Dr. Singer is a Poet Laureate Emeritus of Connecticut and past president of the Connecticut Shoreline Poetry Chapter in association with the Connecticut Poetry Society. He has had over 1,250 poems published on the internet, in magazines, and in books.

Tsunami_by_hokusai_19th_century.jpg

Cartography of Lost Desire

I have tried to forget

the contours of your body.

 

the places where sweat would pool salty,

dewing on soft cinnamon arch —

 

points that were landmarks

of shared pleasure,

 

kisses like ports of call.

it is this tactile map

 

that haunts my nights

years of distance, that have been

 

ashen and erosive —

folded into memory

 

that longs only for

your compass touch.

Jon Nakapalau is an aspiring poet who likes to take walks and have coffee with friends on Sundays.

Metamorphosis of Grief

It is the slowness of my body

the way each breath moves

through the cavern

of me.

 

It is the distance between my hand

and the dropped scarf.

 

Stars are closer.

 

It is the unknowing of myself

the reorienting to a new version

that has crawled

from the husk

of former

me.

 

She is raw, tender, and hideous

she is a me I never wanted

to be.

M. K. Martin is an author and editor with an MFA from Vermont College of Fine Arts.

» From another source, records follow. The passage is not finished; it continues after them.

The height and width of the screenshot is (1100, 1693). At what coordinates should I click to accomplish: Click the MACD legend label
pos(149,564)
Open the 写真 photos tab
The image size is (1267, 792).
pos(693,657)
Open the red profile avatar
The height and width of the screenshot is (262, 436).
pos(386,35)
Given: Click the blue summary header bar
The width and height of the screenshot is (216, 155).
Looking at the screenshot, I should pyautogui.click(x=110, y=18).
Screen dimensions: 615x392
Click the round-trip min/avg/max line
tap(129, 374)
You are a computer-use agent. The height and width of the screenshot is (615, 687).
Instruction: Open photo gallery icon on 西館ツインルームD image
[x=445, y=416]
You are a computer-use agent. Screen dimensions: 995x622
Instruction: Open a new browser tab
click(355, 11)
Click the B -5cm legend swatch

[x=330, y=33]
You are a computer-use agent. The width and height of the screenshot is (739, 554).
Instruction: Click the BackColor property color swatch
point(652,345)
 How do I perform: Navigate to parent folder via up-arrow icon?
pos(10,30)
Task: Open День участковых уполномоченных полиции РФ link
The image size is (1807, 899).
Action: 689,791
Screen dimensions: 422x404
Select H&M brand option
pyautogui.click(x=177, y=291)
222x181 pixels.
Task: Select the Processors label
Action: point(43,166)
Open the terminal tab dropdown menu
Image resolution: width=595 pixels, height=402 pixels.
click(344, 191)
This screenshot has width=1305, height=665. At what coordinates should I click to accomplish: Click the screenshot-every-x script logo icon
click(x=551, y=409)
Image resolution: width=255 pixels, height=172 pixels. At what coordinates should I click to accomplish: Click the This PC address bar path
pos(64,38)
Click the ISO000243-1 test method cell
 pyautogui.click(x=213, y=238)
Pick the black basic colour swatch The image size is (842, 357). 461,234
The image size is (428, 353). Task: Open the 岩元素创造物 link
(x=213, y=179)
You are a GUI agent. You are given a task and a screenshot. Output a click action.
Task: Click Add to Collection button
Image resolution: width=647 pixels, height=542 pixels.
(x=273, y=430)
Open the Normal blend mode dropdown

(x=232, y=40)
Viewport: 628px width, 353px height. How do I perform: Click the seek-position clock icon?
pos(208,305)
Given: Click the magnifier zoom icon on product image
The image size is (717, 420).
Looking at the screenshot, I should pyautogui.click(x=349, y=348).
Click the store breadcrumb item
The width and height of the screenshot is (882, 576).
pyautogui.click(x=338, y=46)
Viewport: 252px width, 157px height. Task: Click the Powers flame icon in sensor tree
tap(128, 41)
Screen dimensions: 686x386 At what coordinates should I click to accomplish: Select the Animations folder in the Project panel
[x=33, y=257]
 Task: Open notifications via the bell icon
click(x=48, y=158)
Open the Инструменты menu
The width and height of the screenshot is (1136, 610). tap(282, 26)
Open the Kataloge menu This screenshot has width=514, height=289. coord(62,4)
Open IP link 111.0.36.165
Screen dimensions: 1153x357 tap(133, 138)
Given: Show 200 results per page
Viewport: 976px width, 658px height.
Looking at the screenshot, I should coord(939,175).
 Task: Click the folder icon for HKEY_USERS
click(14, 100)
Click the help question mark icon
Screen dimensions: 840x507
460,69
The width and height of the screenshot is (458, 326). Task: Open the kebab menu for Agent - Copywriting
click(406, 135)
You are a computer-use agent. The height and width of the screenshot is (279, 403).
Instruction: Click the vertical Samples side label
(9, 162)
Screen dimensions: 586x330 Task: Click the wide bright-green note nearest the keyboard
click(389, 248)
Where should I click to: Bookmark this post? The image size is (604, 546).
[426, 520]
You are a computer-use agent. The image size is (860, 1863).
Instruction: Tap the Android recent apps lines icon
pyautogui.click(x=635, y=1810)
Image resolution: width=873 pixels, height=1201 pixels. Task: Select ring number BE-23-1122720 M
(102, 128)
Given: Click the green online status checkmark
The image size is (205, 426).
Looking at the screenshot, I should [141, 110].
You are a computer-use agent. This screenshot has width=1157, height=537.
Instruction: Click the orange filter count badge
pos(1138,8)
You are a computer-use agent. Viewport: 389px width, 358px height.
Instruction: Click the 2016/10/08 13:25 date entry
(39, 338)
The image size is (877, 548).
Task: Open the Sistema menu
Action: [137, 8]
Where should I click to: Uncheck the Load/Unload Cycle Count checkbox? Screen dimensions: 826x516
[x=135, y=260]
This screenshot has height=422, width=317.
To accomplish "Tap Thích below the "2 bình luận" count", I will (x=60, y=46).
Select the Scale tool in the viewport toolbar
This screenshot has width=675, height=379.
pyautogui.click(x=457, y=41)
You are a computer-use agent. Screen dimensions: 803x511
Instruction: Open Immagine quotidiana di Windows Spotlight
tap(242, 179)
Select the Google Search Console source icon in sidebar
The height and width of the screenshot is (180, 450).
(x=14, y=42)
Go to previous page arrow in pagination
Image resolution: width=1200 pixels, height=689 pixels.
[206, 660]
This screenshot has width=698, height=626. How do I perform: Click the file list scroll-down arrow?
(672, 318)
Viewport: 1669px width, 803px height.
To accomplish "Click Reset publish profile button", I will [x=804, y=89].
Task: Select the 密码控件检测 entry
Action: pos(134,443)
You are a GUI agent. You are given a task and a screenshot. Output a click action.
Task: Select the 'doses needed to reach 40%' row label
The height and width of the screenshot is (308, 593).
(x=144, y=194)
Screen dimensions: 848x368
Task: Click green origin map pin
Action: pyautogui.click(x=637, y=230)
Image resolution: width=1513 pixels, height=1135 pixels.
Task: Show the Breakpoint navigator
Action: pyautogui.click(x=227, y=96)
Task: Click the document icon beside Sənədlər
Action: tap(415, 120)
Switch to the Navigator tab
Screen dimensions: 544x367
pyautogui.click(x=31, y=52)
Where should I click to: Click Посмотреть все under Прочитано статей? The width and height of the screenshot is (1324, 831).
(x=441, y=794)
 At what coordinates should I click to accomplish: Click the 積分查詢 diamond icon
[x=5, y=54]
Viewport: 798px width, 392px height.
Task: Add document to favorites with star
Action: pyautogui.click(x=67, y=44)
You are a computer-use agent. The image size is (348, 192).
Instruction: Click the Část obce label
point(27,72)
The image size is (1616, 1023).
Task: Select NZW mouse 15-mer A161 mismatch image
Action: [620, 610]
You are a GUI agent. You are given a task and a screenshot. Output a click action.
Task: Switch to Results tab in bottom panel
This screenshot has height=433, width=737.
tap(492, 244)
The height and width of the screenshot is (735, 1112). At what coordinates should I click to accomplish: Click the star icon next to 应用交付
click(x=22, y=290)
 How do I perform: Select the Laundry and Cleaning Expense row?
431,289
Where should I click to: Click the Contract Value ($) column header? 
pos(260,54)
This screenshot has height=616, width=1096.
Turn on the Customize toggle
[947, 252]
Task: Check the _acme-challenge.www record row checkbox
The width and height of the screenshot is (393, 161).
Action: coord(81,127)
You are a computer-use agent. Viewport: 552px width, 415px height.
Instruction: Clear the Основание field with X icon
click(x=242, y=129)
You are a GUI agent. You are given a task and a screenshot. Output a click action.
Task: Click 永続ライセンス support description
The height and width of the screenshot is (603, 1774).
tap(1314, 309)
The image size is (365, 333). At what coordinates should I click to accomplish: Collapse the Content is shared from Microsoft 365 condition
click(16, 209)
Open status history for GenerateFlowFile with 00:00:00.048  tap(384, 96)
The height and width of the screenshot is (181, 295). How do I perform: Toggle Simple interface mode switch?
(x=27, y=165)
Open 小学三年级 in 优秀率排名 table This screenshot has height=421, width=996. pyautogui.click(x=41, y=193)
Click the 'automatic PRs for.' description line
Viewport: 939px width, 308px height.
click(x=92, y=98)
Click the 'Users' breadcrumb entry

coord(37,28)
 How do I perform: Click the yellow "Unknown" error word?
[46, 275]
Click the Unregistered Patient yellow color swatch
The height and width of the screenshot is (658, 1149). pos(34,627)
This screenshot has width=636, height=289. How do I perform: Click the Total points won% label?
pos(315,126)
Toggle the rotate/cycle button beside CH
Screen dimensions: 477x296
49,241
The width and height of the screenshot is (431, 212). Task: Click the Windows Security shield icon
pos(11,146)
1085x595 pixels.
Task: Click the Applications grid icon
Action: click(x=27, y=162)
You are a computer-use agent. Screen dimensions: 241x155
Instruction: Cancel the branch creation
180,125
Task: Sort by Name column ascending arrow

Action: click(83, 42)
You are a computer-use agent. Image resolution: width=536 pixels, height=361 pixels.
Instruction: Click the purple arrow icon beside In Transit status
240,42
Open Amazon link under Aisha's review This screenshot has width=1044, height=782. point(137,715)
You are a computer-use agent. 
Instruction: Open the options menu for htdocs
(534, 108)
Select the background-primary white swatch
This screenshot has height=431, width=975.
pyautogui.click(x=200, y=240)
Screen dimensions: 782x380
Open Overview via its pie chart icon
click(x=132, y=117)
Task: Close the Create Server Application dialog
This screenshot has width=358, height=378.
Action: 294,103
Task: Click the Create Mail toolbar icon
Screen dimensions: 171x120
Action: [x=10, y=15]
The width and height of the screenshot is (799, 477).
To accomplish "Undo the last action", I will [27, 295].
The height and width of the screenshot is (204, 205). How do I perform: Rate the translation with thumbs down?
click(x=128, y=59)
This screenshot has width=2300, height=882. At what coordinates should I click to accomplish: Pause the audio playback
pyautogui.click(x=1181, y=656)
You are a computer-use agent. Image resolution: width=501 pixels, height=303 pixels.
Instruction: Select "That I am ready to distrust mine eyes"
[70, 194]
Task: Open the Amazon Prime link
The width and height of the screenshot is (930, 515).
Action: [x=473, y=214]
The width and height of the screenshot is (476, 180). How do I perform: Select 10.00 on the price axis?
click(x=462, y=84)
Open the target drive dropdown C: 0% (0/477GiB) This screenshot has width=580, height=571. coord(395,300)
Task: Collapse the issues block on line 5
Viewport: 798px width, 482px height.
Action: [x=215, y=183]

Her work appears in journals, anthologies, and her novel Survivors’ Club. Martin has lived in Paraguay, deployed to Afghanistan and Iraq, and adores tea.

September (2)

Summer’s recalcitrant, the sun

in no hurry to let up on us

 

and drift south.

Not until everything’s parched.

 

This is the desiccant season.

Listlessness sets in.  And leaves,

 

though technically green,

have exhausted their chlorophyll,

 

already beginning to fade

into colors that crumble.

Don Thompson has been writing about the San Joaquin Valley for over fifty years, including a dozen or so books and chapbooks. For more info and links to publishers, visit him at www.don-e-thompson.com.

Vulnerable

Paper thin

Easily torn

Feeling weak

Washed away

 

Like sand on a beach

Barely time to exhale

Fragile like glass

Broken in pieces

 

I am

Vulnerable

Keira Schaefer is a thirteen-year-old poet. Some of her accomplishments include 2021 Brain Mill Editor’s choice award, second place in the annual Maitland public library poetry contest, and publication in The Atherton Review.

Jailbirds

She is alien to me now,

This woman who bore me.

We speak as strangers,

Politely discuss her trip,

What we’ll eat for dinner,

Who died, the movies

We’ve lately seen . . .

Guarded, defensive,

Like jailbirds: tense, edgy.

Walking in the yard,

Out come concealed

Weapons. Tell me,”

She says, “was there ever

Anyone you truly loved?”

“Oh, yes,” I answer,

Secretly counting the days

Left of my sentence.

Dianne Moritz’s children’s book, 1, 2, 3 BY THE SEA, is a bestseller. Her adult poems have appeared in Adelaide, Live Poet’s Society, Pudding Press, and others, as well as many online sites.